*Given passage*:
The specific tariff design, however, produces a different outcome than the rhetoric suggested. The 25% tariffs on Canadian and Mexican goods — including auto components — directly increase costs for the plants where UAW members work. Ford's River Rouge complex, GM's Flint plants, and Stellantis's Sterling Heights facilities — all in Michigan — source components from the integrated North American supply chain. When that supply chain becomes 18-25% more expensive overnight, the competitive position of those plants changes: vehicles become more expensive relative to substitutes, demand falls, and production volume decisions become less favorable. The UAW has not formally opposed the tariff program but has raised concerns about the supply chain impact in communications with the administration.
The Goldman Sachs Projection: What the -400,000 Figure Actually Measures
Goldman Sachs's projection of approximately 400,000 net job losses from the full tariff regime is the most cited independent economic analysis of the employment impact. The methodology models job gains in protected sectors (steel, aluminum, some manufacturing), job losses from higher input costs reducing employment in downstream manufacturing, job losses from higher consumer prices reducing household discretionary spending (which flows back to retail and service sector employment), and job losses from retaliatory tariffs on US export sectors — primarily agriculture and high-value manufactured goods.
The projection is contested by the Trump administration, which points to the tariff revenue as partially funding the 2025 tax cut extension and argues that reshoring investment — companies moving production to the US to avoid tariffs — will generate employment that the Goldman model underestimates. This reshoring argument has empirical support in isolated cases: TSMC's Arizona expansion, some pharmaceutical manufacturing repatriation, and a few steel-consuming manufacturers who have announced domestic capacity investments. Whether these investments aggregate to a number that offsets the broader employment drag is the core empirical question, and the answer will not be fully visible before the November 2026 elections. Partial data through Q3 2026 will be the relevant economic signal for voters.

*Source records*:
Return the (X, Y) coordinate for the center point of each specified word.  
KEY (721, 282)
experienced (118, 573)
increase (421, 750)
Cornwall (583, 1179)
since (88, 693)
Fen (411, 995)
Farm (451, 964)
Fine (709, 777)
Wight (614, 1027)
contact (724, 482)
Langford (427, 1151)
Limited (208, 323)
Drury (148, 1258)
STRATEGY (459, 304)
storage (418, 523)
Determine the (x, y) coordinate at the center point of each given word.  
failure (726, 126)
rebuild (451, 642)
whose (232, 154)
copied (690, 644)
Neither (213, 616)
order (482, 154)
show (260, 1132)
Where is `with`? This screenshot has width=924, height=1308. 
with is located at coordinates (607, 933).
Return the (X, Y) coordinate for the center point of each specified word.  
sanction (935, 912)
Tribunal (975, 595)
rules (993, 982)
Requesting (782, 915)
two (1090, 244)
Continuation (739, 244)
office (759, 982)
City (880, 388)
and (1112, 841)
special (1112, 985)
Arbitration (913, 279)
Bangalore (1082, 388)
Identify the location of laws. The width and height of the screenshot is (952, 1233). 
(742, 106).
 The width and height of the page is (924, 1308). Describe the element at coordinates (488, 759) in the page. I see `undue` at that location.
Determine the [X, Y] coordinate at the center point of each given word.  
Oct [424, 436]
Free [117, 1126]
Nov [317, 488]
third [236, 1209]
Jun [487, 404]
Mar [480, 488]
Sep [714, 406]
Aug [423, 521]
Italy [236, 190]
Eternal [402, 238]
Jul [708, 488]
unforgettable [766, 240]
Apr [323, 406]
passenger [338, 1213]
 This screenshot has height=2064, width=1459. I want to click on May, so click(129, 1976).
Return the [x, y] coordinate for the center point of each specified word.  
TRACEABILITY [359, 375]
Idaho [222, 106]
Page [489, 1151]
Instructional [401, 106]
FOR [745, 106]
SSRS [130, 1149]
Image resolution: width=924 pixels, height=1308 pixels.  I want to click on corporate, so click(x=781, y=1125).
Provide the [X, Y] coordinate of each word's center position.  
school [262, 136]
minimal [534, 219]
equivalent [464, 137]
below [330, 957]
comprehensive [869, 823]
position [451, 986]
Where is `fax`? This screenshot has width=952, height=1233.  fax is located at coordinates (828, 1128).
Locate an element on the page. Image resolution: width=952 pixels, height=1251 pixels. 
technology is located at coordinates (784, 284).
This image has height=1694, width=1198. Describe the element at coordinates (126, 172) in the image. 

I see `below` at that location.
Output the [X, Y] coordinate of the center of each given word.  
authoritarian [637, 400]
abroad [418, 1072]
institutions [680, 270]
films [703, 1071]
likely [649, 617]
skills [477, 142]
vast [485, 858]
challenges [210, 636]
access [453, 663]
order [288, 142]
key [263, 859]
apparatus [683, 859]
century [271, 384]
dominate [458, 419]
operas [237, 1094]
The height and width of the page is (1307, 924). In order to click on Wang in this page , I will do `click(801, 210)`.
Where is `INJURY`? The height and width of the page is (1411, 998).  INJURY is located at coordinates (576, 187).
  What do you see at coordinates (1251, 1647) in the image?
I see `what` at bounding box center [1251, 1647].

*Task set*:
1 - Retype the tariff passage starting at "The specific tariff" and ending at "with the administration.".
2 - According to the tariff passage, roughly how many net job losses does Goldman Sachs project from the full tariff regime?
Work only from the tariff passage.

*Per-task answers*:
1 -
The specific tariff design, however, produces a different outcome than the rhetoric suggested. The 25% tariffs on Canadian and Mexican goods — including auto components — directly increase costs for the plants where UAW members work. Ford's River Rouge complex, GM's Flint plants, and Stellantis's Sterling Heights facilities — all in Michigan — source components from the integrated North American supply chain. When that supply chain becomes 18-25% more expensive overnight, the competitive position of those plants changes: vehicles become more expensive relative to substitutes, demand falls, and production volume decisions become less favorable. The UAW has not formally opposed the tariff program but has raised concerns about the supply chain impact in communications with the administration.

2 - Approximately 400,000 net job losses.